## Your objective
For the records that follow, restate each one word for word and leave the images behind.

(Stored items)
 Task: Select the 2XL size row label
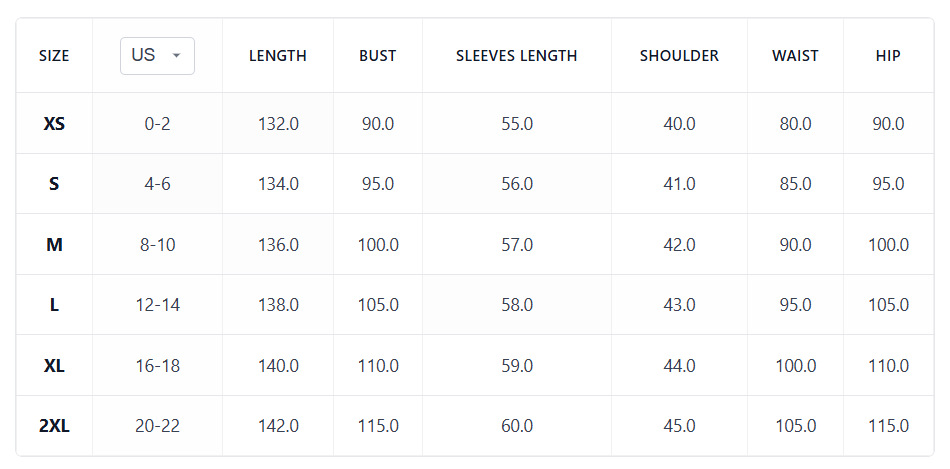click(x=54, y=427)
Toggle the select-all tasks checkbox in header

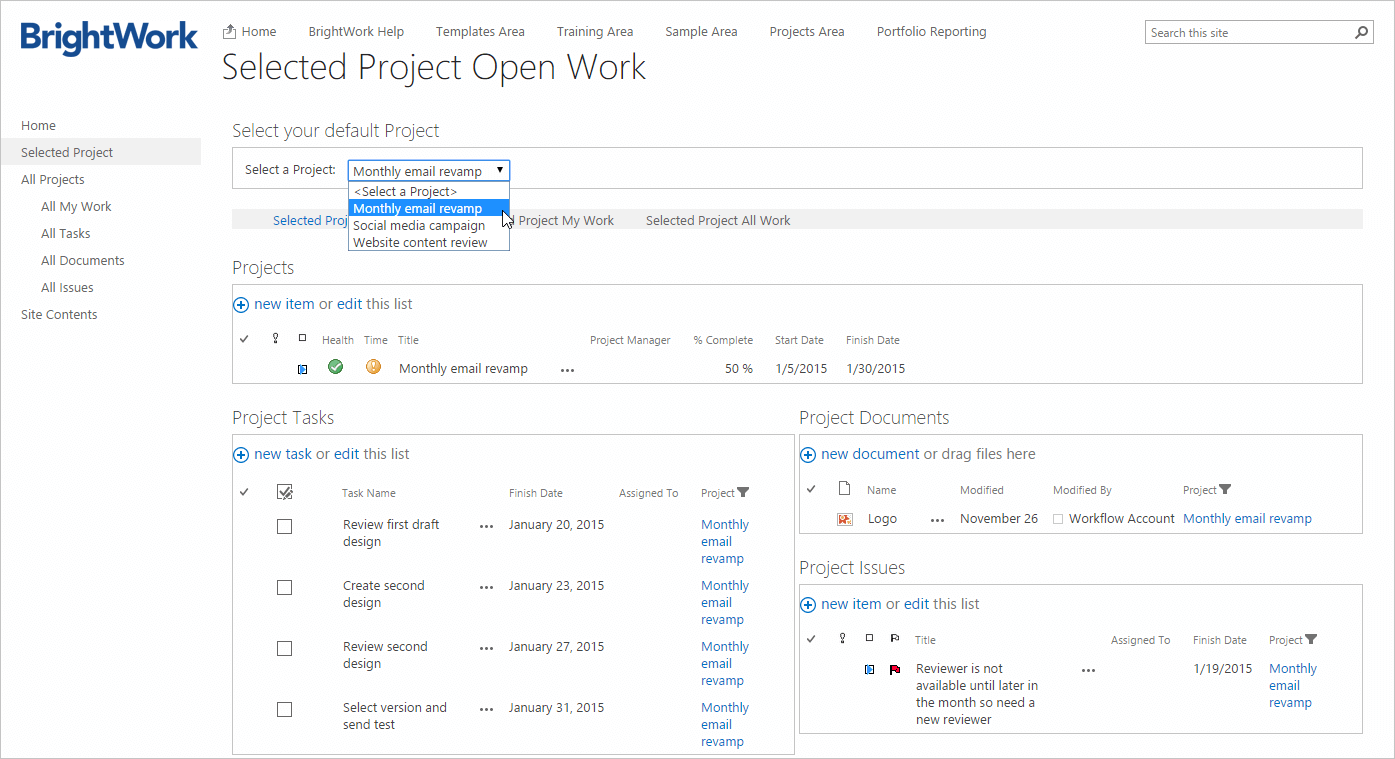point(284,492)
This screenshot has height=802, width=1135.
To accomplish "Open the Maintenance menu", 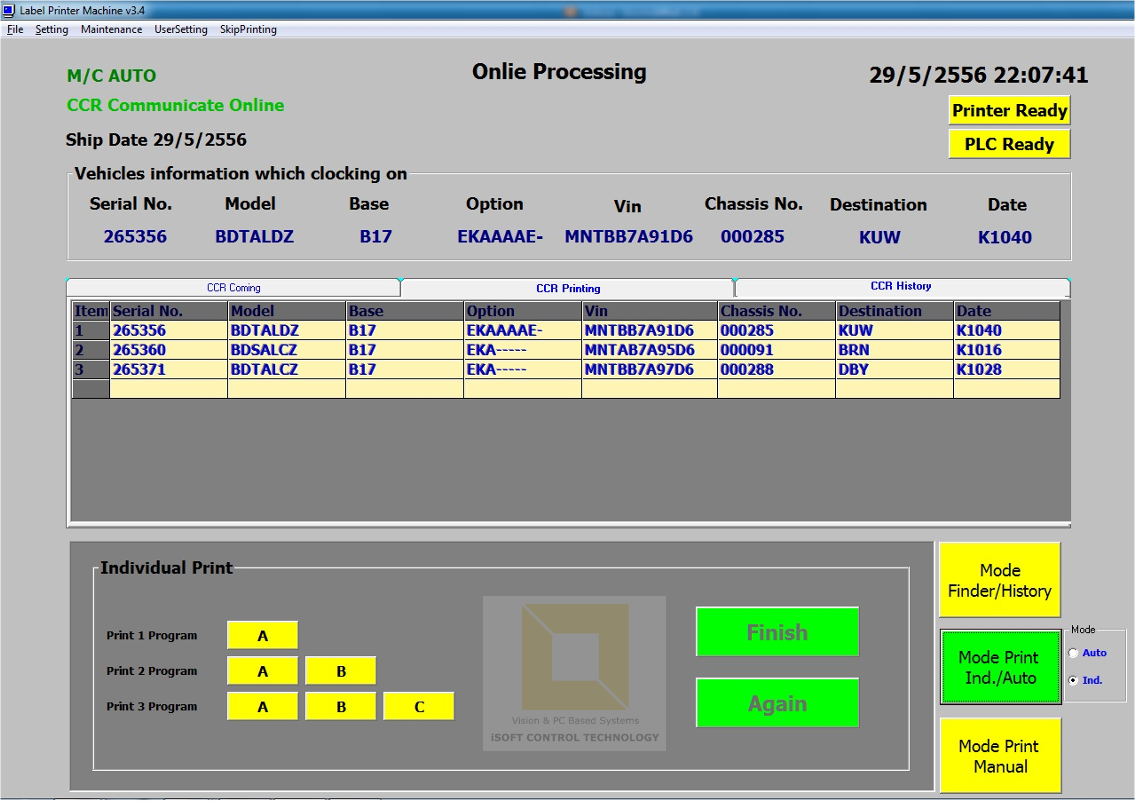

## Solution to this problem
 Task: Select the 2XL size row label
click(x=54, y=427)
Toggle the select-all tasks checkbox in header

point(284,492)
This screenshot has height=802, width=1135.
To accomplish "Open the Maintenance menu", 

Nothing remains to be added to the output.